--- START ---

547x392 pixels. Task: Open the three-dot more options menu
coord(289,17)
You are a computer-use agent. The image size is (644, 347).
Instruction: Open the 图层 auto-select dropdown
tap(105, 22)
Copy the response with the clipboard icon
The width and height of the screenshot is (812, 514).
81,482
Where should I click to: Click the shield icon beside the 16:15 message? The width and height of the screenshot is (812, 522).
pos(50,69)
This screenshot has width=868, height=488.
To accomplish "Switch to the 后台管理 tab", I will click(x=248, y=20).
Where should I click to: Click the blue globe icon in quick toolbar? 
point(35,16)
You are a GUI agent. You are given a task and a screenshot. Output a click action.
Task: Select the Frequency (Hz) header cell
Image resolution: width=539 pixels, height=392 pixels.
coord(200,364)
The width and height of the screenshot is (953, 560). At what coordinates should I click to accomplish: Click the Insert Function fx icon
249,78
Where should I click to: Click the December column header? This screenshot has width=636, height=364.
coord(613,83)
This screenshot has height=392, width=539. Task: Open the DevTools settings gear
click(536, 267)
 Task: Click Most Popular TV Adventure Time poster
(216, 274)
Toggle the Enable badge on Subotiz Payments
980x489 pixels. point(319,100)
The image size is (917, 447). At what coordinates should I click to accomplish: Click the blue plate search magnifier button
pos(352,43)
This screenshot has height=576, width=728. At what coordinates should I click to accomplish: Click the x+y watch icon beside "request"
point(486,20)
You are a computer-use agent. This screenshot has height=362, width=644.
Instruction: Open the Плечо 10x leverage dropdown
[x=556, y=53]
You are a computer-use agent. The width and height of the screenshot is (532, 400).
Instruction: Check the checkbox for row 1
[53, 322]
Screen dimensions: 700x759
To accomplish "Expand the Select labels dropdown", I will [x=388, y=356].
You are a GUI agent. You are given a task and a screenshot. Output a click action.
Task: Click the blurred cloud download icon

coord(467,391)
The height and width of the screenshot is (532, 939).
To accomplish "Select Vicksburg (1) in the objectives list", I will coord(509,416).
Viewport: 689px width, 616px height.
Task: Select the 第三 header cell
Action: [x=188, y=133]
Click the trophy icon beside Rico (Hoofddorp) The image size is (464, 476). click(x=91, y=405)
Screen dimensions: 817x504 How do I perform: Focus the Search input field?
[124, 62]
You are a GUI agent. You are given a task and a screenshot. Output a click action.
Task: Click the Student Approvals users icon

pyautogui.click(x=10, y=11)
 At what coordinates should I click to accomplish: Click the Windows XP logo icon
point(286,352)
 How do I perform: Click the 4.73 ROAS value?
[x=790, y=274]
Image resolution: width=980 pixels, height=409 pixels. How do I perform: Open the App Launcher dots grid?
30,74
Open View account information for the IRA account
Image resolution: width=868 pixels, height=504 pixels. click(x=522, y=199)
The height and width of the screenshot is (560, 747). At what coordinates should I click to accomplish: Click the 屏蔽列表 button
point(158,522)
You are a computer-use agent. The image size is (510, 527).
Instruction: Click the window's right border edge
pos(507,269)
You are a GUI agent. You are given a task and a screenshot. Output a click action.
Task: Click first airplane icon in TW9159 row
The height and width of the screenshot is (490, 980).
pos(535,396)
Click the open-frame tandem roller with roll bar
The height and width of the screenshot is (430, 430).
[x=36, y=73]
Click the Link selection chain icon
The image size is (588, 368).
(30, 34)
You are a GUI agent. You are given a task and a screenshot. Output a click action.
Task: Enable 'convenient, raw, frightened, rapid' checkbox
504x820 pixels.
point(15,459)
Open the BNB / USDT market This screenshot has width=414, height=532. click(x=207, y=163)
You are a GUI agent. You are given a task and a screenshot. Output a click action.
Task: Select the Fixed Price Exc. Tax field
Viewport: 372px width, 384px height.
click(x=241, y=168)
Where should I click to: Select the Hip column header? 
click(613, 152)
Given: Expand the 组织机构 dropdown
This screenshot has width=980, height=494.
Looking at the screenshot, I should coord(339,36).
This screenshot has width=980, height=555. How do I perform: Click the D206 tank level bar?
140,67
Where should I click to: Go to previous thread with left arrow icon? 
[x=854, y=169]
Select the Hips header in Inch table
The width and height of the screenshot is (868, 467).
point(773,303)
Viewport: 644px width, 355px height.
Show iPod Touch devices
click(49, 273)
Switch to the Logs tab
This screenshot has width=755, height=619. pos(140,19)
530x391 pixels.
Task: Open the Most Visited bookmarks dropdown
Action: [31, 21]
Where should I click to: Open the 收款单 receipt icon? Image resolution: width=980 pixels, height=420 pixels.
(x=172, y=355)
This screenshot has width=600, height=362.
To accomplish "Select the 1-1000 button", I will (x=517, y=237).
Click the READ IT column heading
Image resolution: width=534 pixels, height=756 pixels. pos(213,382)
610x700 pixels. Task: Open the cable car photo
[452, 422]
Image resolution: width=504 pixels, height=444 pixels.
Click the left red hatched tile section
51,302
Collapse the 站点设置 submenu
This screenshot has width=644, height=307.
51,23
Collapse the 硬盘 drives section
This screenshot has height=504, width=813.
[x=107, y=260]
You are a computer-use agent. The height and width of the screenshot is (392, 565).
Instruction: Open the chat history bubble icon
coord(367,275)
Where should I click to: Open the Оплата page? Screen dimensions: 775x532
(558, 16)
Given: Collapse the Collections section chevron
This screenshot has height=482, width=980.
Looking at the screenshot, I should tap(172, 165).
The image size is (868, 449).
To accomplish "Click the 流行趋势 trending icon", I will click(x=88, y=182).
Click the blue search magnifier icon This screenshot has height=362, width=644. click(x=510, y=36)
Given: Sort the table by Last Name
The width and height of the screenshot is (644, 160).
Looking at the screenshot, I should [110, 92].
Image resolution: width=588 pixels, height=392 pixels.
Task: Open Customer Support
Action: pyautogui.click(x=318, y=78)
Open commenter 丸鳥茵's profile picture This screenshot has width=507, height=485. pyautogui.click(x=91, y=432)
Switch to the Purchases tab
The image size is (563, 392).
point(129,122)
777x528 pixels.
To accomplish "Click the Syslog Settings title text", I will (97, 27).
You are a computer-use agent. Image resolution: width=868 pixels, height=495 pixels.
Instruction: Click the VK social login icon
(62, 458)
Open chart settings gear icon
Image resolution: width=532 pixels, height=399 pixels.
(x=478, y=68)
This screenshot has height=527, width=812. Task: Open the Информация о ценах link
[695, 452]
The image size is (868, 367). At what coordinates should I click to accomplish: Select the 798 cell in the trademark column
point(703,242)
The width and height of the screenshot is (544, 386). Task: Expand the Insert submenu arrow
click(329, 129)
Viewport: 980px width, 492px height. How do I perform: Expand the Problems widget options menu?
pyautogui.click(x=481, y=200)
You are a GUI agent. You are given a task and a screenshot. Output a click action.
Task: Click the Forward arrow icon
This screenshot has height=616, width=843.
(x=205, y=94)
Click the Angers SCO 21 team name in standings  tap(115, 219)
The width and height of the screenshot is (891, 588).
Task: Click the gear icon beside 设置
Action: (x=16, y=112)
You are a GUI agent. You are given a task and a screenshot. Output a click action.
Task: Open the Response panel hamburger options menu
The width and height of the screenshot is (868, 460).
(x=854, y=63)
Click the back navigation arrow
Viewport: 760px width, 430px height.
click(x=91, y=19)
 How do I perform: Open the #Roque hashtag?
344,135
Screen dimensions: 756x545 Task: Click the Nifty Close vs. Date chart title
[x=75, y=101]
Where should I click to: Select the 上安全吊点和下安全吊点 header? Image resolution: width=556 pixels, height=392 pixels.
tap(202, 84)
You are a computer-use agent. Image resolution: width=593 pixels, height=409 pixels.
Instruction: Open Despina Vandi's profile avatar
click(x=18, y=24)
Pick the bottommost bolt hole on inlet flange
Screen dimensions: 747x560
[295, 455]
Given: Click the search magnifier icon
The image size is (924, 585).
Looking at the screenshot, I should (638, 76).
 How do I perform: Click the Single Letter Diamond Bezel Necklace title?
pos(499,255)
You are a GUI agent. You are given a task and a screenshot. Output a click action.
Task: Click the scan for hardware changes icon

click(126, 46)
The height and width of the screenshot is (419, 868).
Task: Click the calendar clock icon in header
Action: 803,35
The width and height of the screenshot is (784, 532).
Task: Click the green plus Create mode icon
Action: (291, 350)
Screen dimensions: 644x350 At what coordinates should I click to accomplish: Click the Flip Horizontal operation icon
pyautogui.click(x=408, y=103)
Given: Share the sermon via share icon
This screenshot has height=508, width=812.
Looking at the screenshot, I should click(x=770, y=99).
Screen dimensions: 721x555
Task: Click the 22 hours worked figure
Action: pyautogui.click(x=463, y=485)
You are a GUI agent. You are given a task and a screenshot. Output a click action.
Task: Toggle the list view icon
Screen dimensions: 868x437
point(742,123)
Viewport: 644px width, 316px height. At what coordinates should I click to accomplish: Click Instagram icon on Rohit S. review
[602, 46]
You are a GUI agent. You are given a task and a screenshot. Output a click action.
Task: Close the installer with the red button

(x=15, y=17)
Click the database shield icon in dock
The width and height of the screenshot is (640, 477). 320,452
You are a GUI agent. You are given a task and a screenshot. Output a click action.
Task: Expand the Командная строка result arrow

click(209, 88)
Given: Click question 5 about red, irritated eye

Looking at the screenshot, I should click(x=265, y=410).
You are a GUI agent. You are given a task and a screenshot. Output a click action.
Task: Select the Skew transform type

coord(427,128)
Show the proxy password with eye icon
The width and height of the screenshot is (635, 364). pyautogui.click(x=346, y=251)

--- END ---

TASK TO CARRY OUT - The reply should hold only the lines from the beginning of the listing above through the line with "Screen dimensions: 700x759", each one written exactly as it appears.

FINISHED TASK -
547x392 pixels. Task: Open the three-dot more options menu
coord(289,17)
You are a computer-use agent. The image size is (644, 347).
Instruction: Open the 图层 auto-select dropdown
tap(105, 22)
Copy the response with the clipboard icon
The width and height of the screenshot is (812, 514).
81,482
Where should I click to: Click the shield icon beside the 16:15 message? The width and height of the screenshot is (812, 522).
pos(50,69)
This screenshot has width=868, height=488.
To accomplish "Switch to the 后台管理 tab", I will click(x=248, y=20).
Where should I click to: Click the blue globe icon in quick toolbar? 
point(35,16)
You are a GUI agent. You are given a task and a screenshot. Output a click action.
Task: Select the Frequency (Hz) header cell
Image resolution: width=539 pixels, height=392 pixels.
coord(200,364)
The width and height of the screenshot is (953, 560). At what coordinates should I click to accomplish: Click the Insert Function fx icon
249,78
Where should I click to: Click the December column header? This screenshot has width=636, height=364.
coord(613,83)
This screenshot has height=392, width=539. Task: Open the DevTools settings gear
click(536, 267)
 Task: Click Most Popular TV Adventure Time poster
(216, 274)
Toggle the Enable badge on Subotiz Payments
980x489 pixels. point(319,100)
The image size is (917, 447). At what coordinates should I click to accomplish: Click the blue plate search magnifier button
pos(352,43)
This screenshot has height=576, width=728. At what coordinates should I click to accomplish: Click the x+y watch icon beside "request"
point(486,20)
You are a computer-use agent. This screenshot has height=362, width=644.
Instruction: Open the Плечо 10x leverage dropdown
[x=556, y=53]
You are a computer-use agent. The width and height of the screenshot is (532, 400).
Instruction: Check the checkbox for row 1
[53, 322]
Screen dimensions: 700x759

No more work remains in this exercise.